───── TEXT PASSAGE

Northside SF
The Final Word



An age of kindness is soon behind us. The Golden Gate Bridge District, in all of its wisdom, is eliminating the toll takers. Human faces will disappear from the bridge. Come September, all 32 toll takers, full-time and part-time, will be gone. A toll taker makes between $48,672 and $54,080 a year. The bridge district says it can save $16 million over a 10-year period by getting rid of the humans in the toll booths. FasTrak will be the order of the day.

Is it really worth it?

No more may you say hello to the friendly toll taker who has taken your money over the years. On the television news, tears streamed down a female toll taker’s face as she recounted her experiences on the world’s most famous bridge. She is being dismissed after decades on the job that she loves. 

No one will be there to answer questions from confused tourists. No one to assist when someone is attempting to jump off the bridge. No one to accept a loyal and grateful commuter’s cookies or a bottle of wine. Not grateful for the six-dollar toll, but grateful for a cheerful greeting that thousands became accustomed to over the years. It was a good way to begin the day. And there will be no one who will smile knowingly when a driver says, “I want to pay for the car behind me, too.” It often set off chain reactions with dozens of drivers paying for others.

──────────
───── DATA ENTRIES

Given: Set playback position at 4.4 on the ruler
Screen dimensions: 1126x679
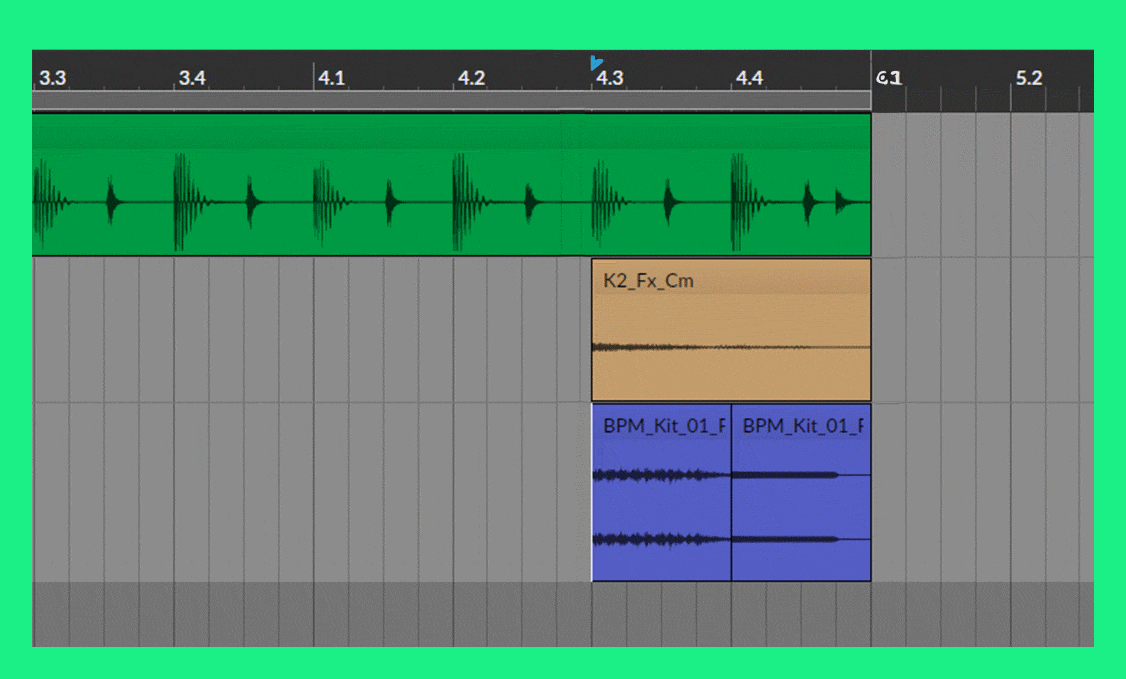Looking at the screenshot, I should [749, 78].
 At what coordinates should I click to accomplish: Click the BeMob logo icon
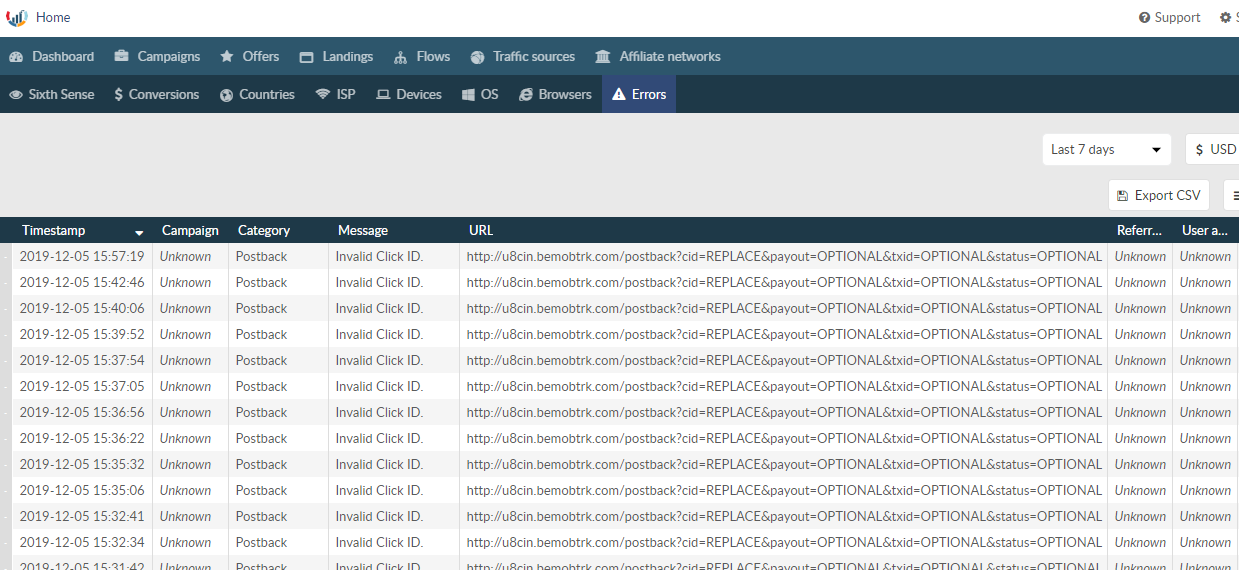point(17,18)
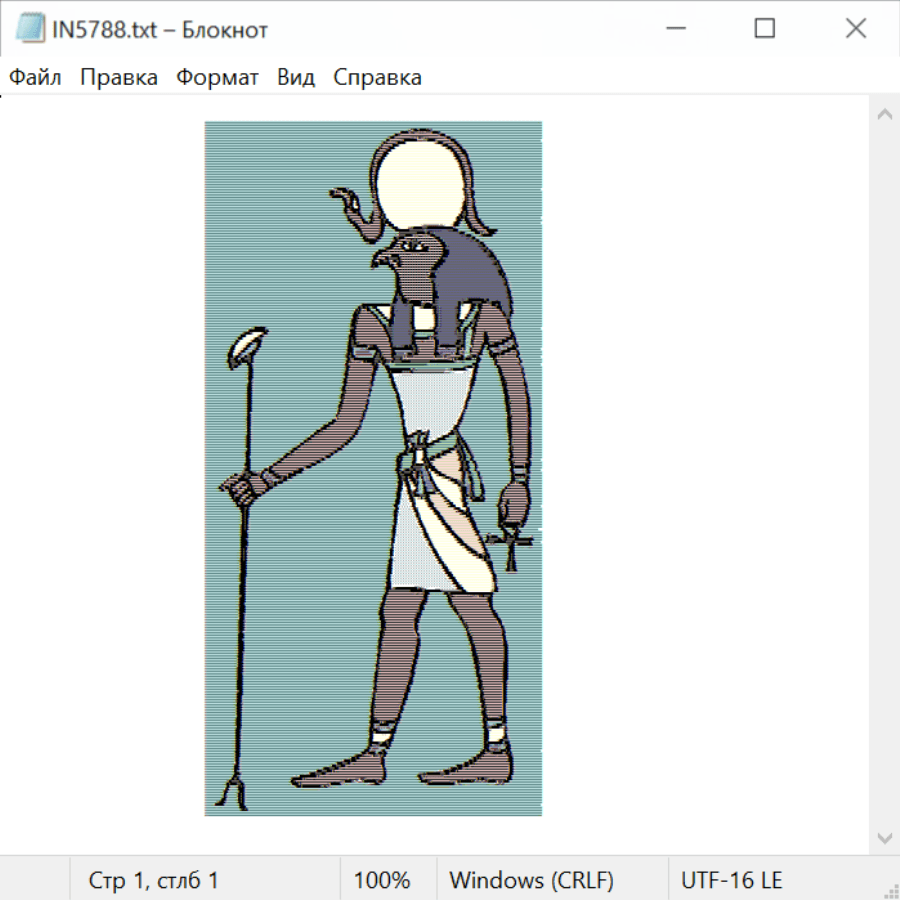Open the Правка menu
900x900 pixels.
pos(119,77)
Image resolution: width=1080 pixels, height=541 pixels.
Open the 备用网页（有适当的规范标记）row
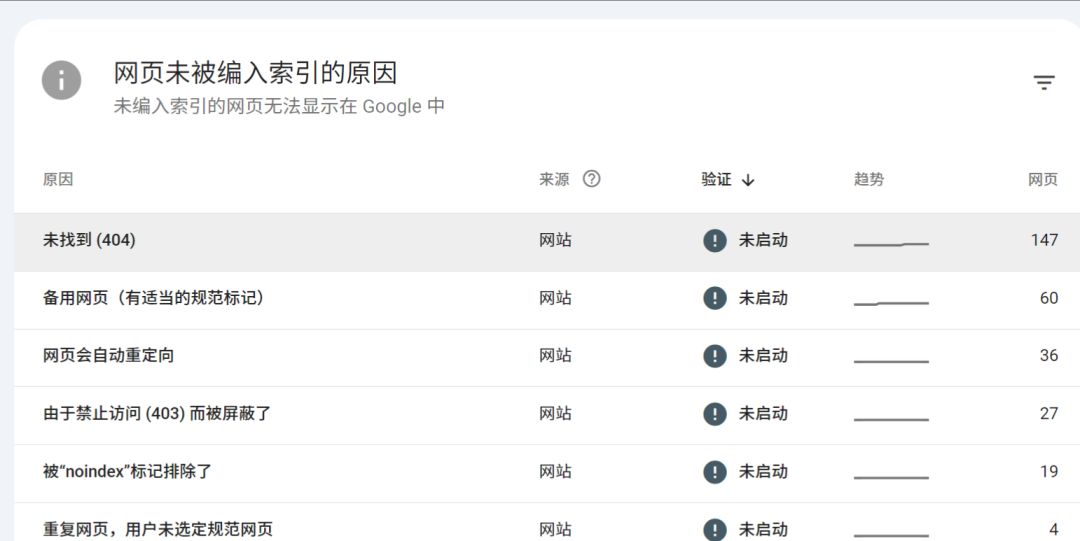[x=547, y=300]
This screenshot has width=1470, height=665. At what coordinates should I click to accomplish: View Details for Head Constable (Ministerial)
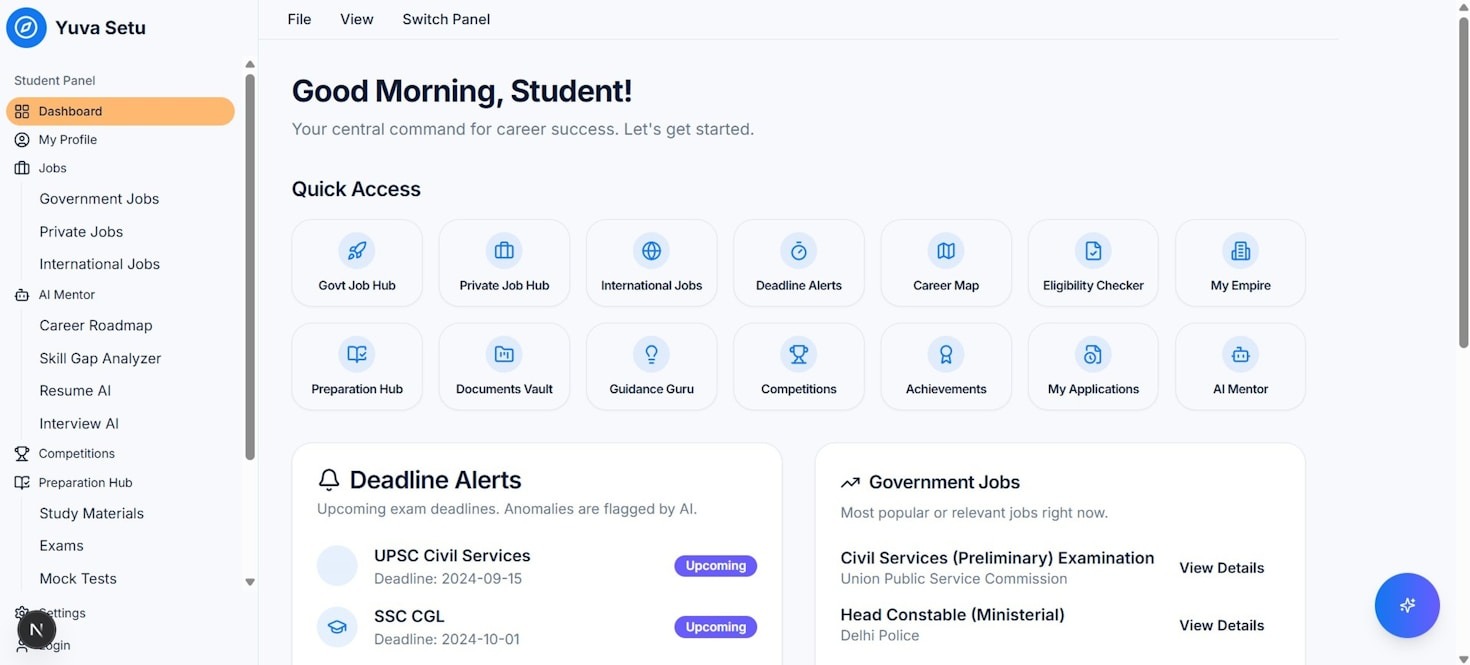[x=1221, y=624]
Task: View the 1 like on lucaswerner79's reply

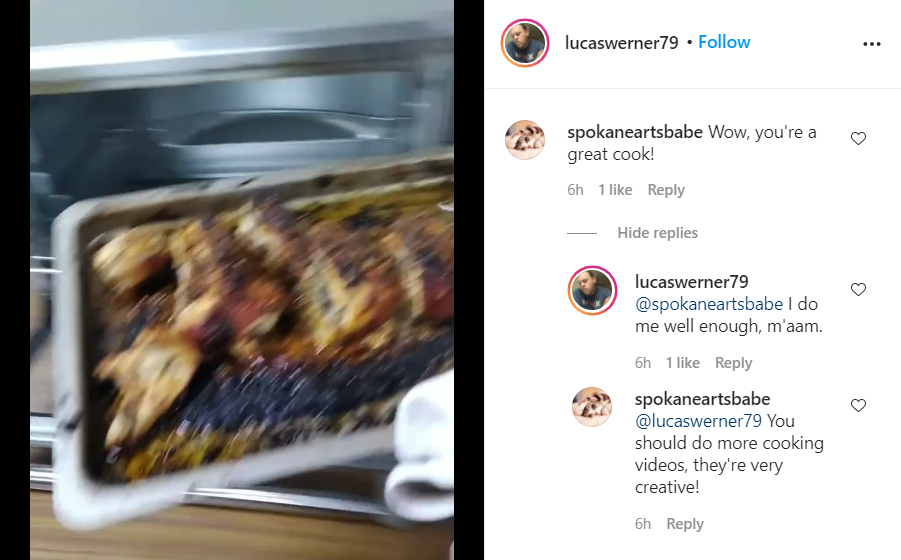Action: 683,363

──────────

From the text about the Golden Gate Bridge toll takers, print word for word everything from "An age of kindness" down to "that she loves.".

TASK RESPONSE
An age of kindness is soon behind us. The Golden Gate Bridge District, in all of its wisdom, is eliminating the toll takers. Human faces will disappear from the bridge. Come September, all 32 toll takers, full-time and part-time, will be gone. A toll taker makes between $48,672 and $54,080 a year. The bridge district says it can save $16 million over a 10-year period by getting rid of the humans in the toll booths. FasTrak will be the order of the day.

Is it really worth it?

No more may you say hello to the friendly toll taker who has taken your money over the years. On the television news, tears streamed down a female toll taker’s face as she recounted her experiences on the world’s most famous bridge. She is being dismissed after decades on the job that she loves.